Words. I love them. If there’s a poster, wall hanging, bag, or plaque with a funny or inspirational quote I am holding it, reading it, and trying to talk myself out of buying it.
Walking across a bookstore, I paused when a poster caught my eye. Truthfully, it was one with that tiny, messy writing that my middle-aged eyes find difficult to read. Sigh. I’m glad I stopped, though.
Wait. What? You know how your brain scrambles to make sense of things…I first thought it was the more familiar (to me, anyway), ‘Live. Laugh. Love.’ Live loved? Oh. Ohhhhhh.
I loved it! And hooray for me…I did not buy it! This is progress, people. But I did remember it. I’ve been rolling it around in my mind since. And today I woke up, knowing I was going to talk about it. What does it look like to ‘live loved’ I asked my barely awake self. I thought of the children I’d taught. The difference in a child well loved and one neglected, unloved, or even poorly loved is remarkable. The child’s academic achievement, growth, physical health, and relationships are all affected. Dramatically.
Human love is fragile and imperfect. But there’s a Love that never fails, that’s unconditional, that’s always there. His Love. If we walk this life living as though our Creator, our Savior, our Daddy God dearly, sacrificially, unconditionally loved us… and He does, of course.

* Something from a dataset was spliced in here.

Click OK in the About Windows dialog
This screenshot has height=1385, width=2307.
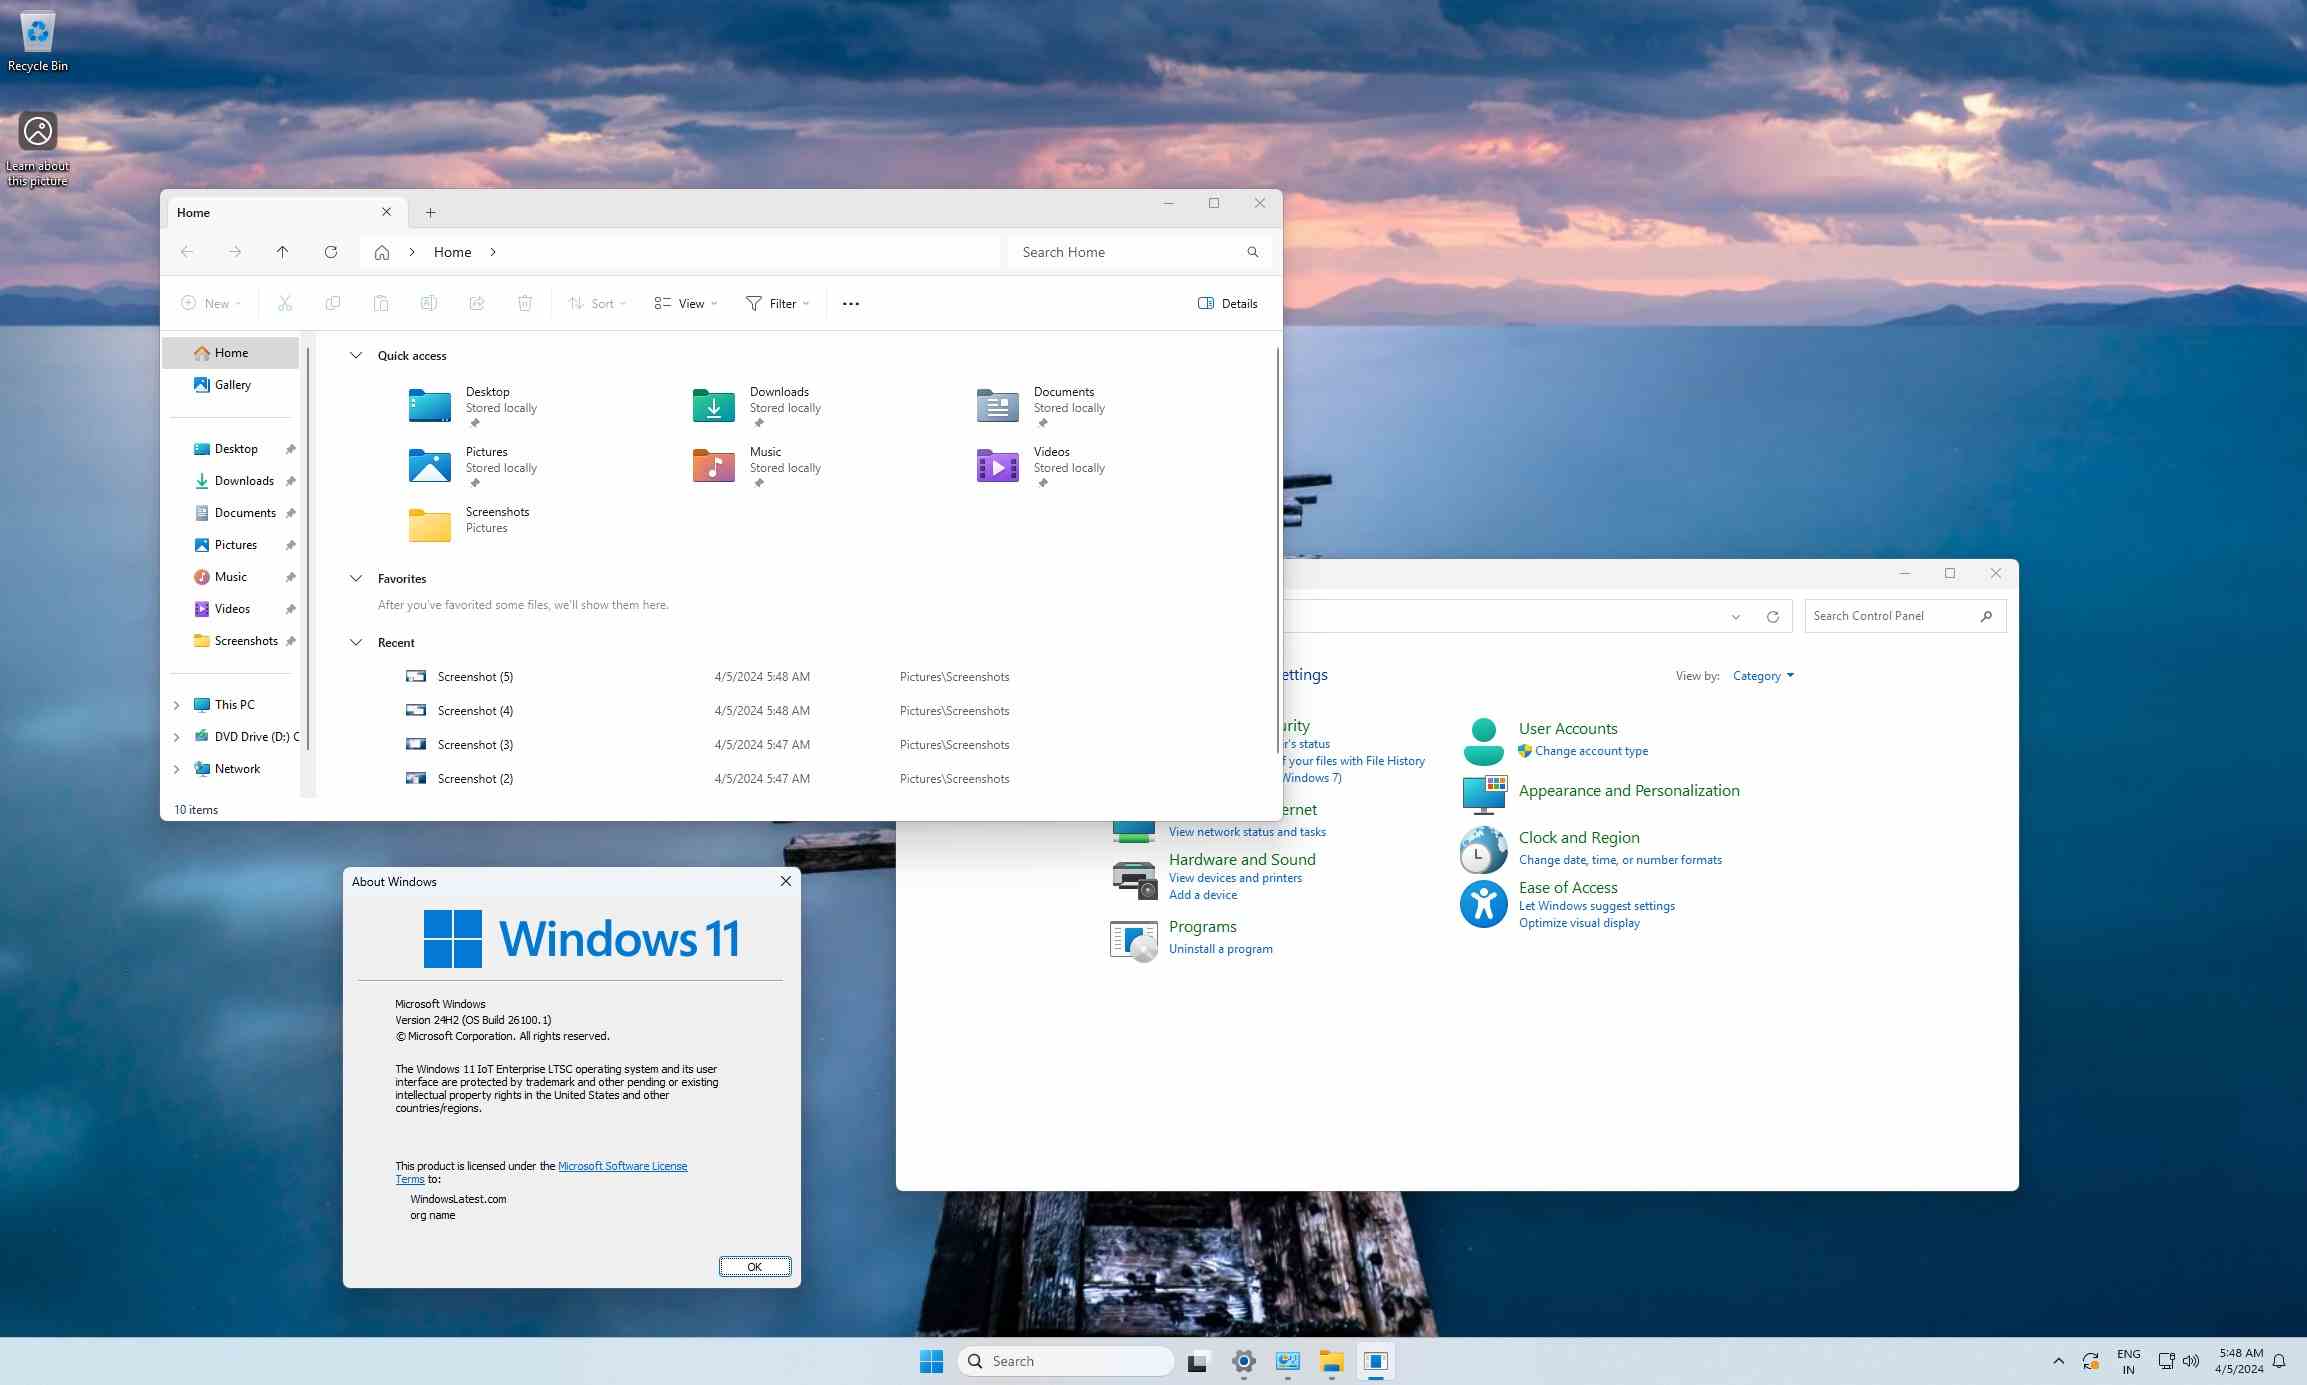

I think living loved means:
- Living confidently
- Living free
- Living healed and whole
- Living with purpose and passion
- Living with grace, forgiveness, compassion, and generosity
If I live loved…the implications are staggering. Everyone I come in contact with would benefit. I would, most certainly, benefit. What if His Church lived loved? Woah.
Today I wish you much joy, but I also wish you a life of living loved.
Oh, the overwhelming, never-ending, reckless love of God
Oh, it chases me down, fights ’til I’m found, leaves the ninety-nine
I couldn’t earn it, and I don’t deserve it, still, You give Yourself away
Oh, the overwhelming, never-ending, reckless love of God, yeah.